----- Records supplied
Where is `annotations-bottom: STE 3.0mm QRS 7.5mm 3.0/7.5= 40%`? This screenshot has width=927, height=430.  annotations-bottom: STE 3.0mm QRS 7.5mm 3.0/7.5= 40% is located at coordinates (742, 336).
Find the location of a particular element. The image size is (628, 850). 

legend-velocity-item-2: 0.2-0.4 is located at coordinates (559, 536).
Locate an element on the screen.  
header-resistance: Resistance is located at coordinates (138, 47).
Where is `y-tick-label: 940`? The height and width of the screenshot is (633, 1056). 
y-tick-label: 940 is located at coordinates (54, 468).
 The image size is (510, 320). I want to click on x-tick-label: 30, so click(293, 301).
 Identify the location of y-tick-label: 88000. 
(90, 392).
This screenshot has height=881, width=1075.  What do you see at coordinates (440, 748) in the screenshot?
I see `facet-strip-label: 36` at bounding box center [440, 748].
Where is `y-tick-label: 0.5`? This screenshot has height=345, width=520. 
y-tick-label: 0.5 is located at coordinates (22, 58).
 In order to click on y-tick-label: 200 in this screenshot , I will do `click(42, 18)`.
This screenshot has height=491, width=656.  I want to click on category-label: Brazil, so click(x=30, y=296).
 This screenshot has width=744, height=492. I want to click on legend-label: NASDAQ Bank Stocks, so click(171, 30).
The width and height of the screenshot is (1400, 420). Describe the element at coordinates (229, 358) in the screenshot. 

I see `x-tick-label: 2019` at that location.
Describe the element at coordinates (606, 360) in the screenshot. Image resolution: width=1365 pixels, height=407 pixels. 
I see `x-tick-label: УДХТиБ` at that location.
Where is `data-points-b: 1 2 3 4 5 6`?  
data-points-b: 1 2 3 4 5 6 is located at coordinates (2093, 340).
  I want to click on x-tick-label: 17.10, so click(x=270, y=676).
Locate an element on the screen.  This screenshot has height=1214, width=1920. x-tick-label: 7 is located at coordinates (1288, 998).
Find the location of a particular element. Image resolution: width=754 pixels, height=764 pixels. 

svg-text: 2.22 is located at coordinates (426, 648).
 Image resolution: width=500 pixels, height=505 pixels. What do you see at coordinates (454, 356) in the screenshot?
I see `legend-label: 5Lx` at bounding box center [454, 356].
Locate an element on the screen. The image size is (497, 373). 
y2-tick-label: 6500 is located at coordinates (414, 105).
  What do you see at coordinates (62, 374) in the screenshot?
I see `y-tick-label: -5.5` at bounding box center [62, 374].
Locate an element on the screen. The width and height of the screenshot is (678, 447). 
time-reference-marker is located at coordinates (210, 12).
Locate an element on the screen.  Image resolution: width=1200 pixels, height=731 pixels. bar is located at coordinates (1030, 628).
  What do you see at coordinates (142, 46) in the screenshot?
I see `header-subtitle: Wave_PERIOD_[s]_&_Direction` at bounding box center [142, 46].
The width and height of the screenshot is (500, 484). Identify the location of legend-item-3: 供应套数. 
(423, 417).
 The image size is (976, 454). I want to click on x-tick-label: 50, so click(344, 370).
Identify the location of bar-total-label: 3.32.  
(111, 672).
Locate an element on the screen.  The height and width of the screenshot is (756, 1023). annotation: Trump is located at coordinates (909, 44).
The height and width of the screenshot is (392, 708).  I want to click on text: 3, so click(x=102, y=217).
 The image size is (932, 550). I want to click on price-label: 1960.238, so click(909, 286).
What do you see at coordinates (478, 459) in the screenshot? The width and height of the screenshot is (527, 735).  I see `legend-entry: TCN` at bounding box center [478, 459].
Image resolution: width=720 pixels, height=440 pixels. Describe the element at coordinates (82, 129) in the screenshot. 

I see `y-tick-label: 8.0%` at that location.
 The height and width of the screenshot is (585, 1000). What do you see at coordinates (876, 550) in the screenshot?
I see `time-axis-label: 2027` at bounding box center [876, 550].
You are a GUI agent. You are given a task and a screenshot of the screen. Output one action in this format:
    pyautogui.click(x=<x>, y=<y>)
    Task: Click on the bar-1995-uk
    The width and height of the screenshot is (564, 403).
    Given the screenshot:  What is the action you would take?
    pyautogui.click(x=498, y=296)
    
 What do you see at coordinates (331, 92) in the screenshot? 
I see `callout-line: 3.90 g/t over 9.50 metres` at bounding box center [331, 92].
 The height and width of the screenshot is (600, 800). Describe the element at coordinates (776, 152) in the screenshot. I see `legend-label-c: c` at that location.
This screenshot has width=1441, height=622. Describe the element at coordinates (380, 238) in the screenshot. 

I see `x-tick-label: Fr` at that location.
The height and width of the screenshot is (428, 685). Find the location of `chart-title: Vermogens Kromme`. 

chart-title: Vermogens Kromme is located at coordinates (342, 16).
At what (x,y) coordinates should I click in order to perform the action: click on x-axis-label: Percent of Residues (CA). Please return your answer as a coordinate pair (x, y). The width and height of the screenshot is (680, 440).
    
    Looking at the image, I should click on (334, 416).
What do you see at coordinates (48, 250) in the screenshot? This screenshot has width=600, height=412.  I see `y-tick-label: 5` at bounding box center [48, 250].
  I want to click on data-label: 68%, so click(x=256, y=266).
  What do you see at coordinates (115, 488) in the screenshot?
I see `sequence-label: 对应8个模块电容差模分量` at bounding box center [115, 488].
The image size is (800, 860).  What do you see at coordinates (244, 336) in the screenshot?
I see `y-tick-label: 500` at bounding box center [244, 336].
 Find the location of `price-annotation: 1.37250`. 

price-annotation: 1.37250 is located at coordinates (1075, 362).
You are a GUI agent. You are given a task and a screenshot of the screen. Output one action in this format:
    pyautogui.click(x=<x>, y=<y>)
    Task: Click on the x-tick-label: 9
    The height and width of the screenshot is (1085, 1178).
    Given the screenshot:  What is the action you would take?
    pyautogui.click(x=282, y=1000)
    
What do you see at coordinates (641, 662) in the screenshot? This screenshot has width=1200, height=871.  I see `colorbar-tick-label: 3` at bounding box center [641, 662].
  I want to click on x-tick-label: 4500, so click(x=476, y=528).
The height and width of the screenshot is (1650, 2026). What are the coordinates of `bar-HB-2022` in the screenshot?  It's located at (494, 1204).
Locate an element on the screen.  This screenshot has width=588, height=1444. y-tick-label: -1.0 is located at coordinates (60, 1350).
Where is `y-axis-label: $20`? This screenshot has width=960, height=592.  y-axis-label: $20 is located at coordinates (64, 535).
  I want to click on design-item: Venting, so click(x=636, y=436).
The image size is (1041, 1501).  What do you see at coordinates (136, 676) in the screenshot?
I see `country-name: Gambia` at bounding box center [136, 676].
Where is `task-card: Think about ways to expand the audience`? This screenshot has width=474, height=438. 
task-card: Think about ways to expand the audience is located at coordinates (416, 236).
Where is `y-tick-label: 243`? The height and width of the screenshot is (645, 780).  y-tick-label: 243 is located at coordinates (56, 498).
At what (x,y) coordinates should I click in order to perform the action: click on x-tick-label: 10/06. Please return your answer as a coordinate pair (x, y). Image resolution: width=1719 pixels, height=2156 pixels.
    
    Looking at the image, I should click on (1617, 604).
----------
*Task*
Express each line of the material above as one string in a JSON list, skipping blank lines.

*Task response*
[
  "Where is `annotations-bottom: STE 3.0mm QRS 7.5mm 3.0/7.5= 40%`? This screenshot has width=927, height=430.  annotations-bottom: STE 3.0mm QRS 7.5mm 3.0/7.5= 40% is located at coordinates (742, 336).",
  "Find the location of a particular element. The image size is (628, 850). ",
  "legend-velocity-item-2: 0.2-0.4 is located at coordinates (559, 536).",
  "Locate an element on the screen.  ",
  "header-resistance: Resistance is located at coordinates (138, 47).",
  "Where is `y-tick-label: 940`? The height and width of the screenshot is (633, 1056). ",
  "y-tick-label: 940 is located at coordinates (54, 468).",
  " The image size is (510, 320). I want to click on x-tick-label: 30, so click(293, 301).",
  " Identify the location of y-tick-label: 88000. ",
  "(90, 392).",
  "This screenshot has height=881, width=1075.  What do you see at coordinates (440, 748) in the screenshot?",
  "I see `facet-strip-label: 36` at bounding box center [440, 748].",
  "Where is `y-tick-label: 0.5`? This screenshot has height=345, width=520. ",
  "y-tick-label: 0.5 is located at coordinates (22, 58).",
  " In order to click on y-tick-label: 200 in this screenshot , I will do `click(42, 18)`.",
  "This screenshot has height=491, width=656.  I want to click on category-label: Brazil, so click(x=30, y=296).",
  " This screenshot has width=744, height=492. I want to click on legend-label: NASDAQ Bank Stocks, so click(171, 30).",
  "The width and height of the screenshot is (1400, 420). Describe the element at coordinates (229, 358) in the screenshot. ",
  "I see `x-tick-label: 2019` at that location.",
  "Describe the element at coordinates (606, 360) in the screenshot. Image resolution: width=1365 pixels, height=407 pixels. ",
  "I see `x-tick-label: УДХТиБ` at that location.",
  "Where is `data-points-b: 1 2 3 4 5 6`?  ",
  "data-points-b: 1 2 3 4 5 6 is located at coordinates (2093, 340).",
  "  I want to click on x-tick-label: 17.10, so click(x=270, y=676).",
  "Locate an element on the screen.  This screenshot has height=1214, width=1920. x-tick-label: 7 is located at coordinates (1288, 998).",
  "Find the location of a particular element. Image resolution: width=754 pixels, height=764 pixels. ",
  "svg-text: 2.22 is located at coordinates (426, 648).",
  " Image resolution: width=500 pixels, height=505 pixels. What do you see at coordinates (454, 356) in the screenshot?",
  "I see `legend-label: 5Lx` at bounding box center [454, 356].",
  "Locate an element on the screen. The image size is (497, 373). ",
  "y2-tick-label: 6500 is located at coordinates (414, 105).",
  "  What do you see at coordinates (62, 374) in the screenshot?",
  "I see `y-tick-label: -5.5` at bounding box center [62, 374].",
  "Locate an element on the screen. The width and height of the screenshot is (678, 447). ",
  "time-reference-marker is located at coordinates (210, 12).",
  "Locate an element on the screen.  Image resolution: width=1200 pixels, height=731 pixels. bar is located at coordinates (1030, 628).",
  "  What do you see at coordinates (142, 46) in the screenshot?",
  "I see `header-subtitle: Wave_PERIOD_[s]_&_Direction` at bounding box center [142, 46].",
  "The width and height of the screenshot is (500, 484). Identify the location of legend-item-3: 供应套数. ",
  "(423, 417).",
  " The image size is (976, 454). I want to click on x-tick-label: 50, so click(344, 370).",
  "Identify the location of bar-total-label: 3.32.  ",
  "(111, 672).",
  "Locate an element on the screen.  The height and width of the screenshot is (756, 1023). annotation: Trump is located at coordinates (909, 44).",
  "The height and width of the screenshot is (392, 708).  I want to click on text: 3, so click(x=102, y=217).",
  " The image size is (932, 550). I want to click on price-label: 1960.238, so click(909, 286).",
  "What do you see at coordinates (478, 459) in the screenshot? The width and height of the screenshot is (527, 735).  I see `legend-entry: TCN` at bounding box center [478, 459].",
  "Image resolution: width=720 pixels, height=440 pixels. Describe the element at coordinates (82, 129) in the screenshot. ",
  "I see `y-tick-label: 8.0%` at that location.",
  " The height and width of the screenshot is (585, 1000). What do you see at coordinates (876, 550) in the screenshot?",
  "I see `time-axis-label: 2027` at bounding box center [876, 550].",
  "You are a GUI agent. You are given a task and a screenshot of the screen. Output one action in this format:",
  "    pyautogui.click(x=<x>, y=<y>)",
  "    Task: Click on the bar-1995-uk",
  "    The width and height of the screenshot is (564, 403).",
  "    Given the screenshot:  What is the action you would take?",
  "    pyautogui.click(x=498, y=296)",
  " What do you see at coordinates (331, 92) in the screenshot? ",
  "I see `callout-line: 3.90 g/t over 9.50 metres` at bounding box center [331, 92].",
  " The height and width of the screenshot is (600, 800). Describe the element at coordinates (776, 152) in the screenshot. I see `legend-label-c: c` at that location.",
  "This screenshot has width=1441, height=622. Describe the element at coordinates (380, 238) in the screenshot. ",
  "I see `x-tick-label: Fr` at that location.",
  "The height and width of the screenshot is (428, 685). Find the location of `chart-title: Vermogens Kromme`. ",
  "chart-title: Vermogens Kromme is located at coordinates (342, 16).",
  "At what (x,y) coordinates should I click in order to perform the action: click on x-axis-label: Percent of Residues (CA). Please return your answer as a coordinate pair (x, y). The width and height of the screenshot is (680, 440).",
  "    Looking at the image, I should click on (334, 416).",
  "What do you see at coordinates (48, 250) in the screenshot? This screenshot has width=600, height=412.  I see `y-tick-label: 5` at bounding box center [48, 250].",
  "  I want to click on data-label: 68%, so click(x=256, y=266).",
  "  What do you see at coordinates (115, 488) in the screenshot?",
  "I see `sequence-label: 对应8个模块电容差模分量` at bounding box center [115, 488].",
  "The image size is (800, 860).  What do you see at coordinates (244, 336) in the screenshot?",
  "I see `y-tick-label: 500` at bounding box center [244, 336].",
  " Find the location of `price-annotation: 1.37250`. ",
  "price-annotation: 1.37250 is located at coordinates (1075, 362).",
  "You are a GUI agent. You are given a task and a screenshot of the screen. Output one action in this format:",
  "    pyautogui.click(x=<x>, y=<y>)",
  "    Task: Click on the x-tick-label: 9",
  "    The height and width of the screenshot is (1085, 1178).",
  "    Given the screenshot:  What is the action you would take?",
  "    pyautogui.click(x=282, y=1000)",
  "What do you see at coordinates (641, 662) in the screenshot? This screenshot has width=1200, height=871.  I see `colorbar-tick-label: 3` at bounding box center [641, 662].",
  "  I want to click on x-tick-label: 4500, so click(x=476, y=528).",
  "The height and width of the screenshot is (1650, 2026). What are the coordinates of `bar-HB-2022` in the screenshot?  It's located at (494, 1204).",
  "Locate an element on the screen.  This screenshot has width=588, height=1444. y-tick-label: -1.0 is located at coordinates (60, 1350).",
  "Where is `y-axis-label: $20`? This screenshot has width=960, height=592.  y-axis-label: $20 is located at coordinates (64, 535).",
  "  I want to click on design-item: Venting, so click(x=636, y=436).",
  "The image size is (1041, 1501).  What do you see at coordinates (136, 676) in the screenshot?",
  "I see `country-name: Gambia` at bounding box center [136, 676].",
  "Where is `task-card: Think about ways to expand the audience`? This screenshot has width=474, height=438. ",
  "task-card: Think about ways to expand the audience is located at coordinates (416, 236).",
  "Where is `y-tick-label: 243`? The height and width of the screenshot is (645, 780).  y-tick-label: 243 is located at coordinates (56, 498).",
  "At what (x,y) coordinates should I click in order to perform the action: click on x-tick-label: 10/06. Please return your answer as a coordinate pair (x, y). Image resolution: width=1719 pixels, height=2156 pixels.",
  "    Looking at the image, I should click on (1617, 604)."
]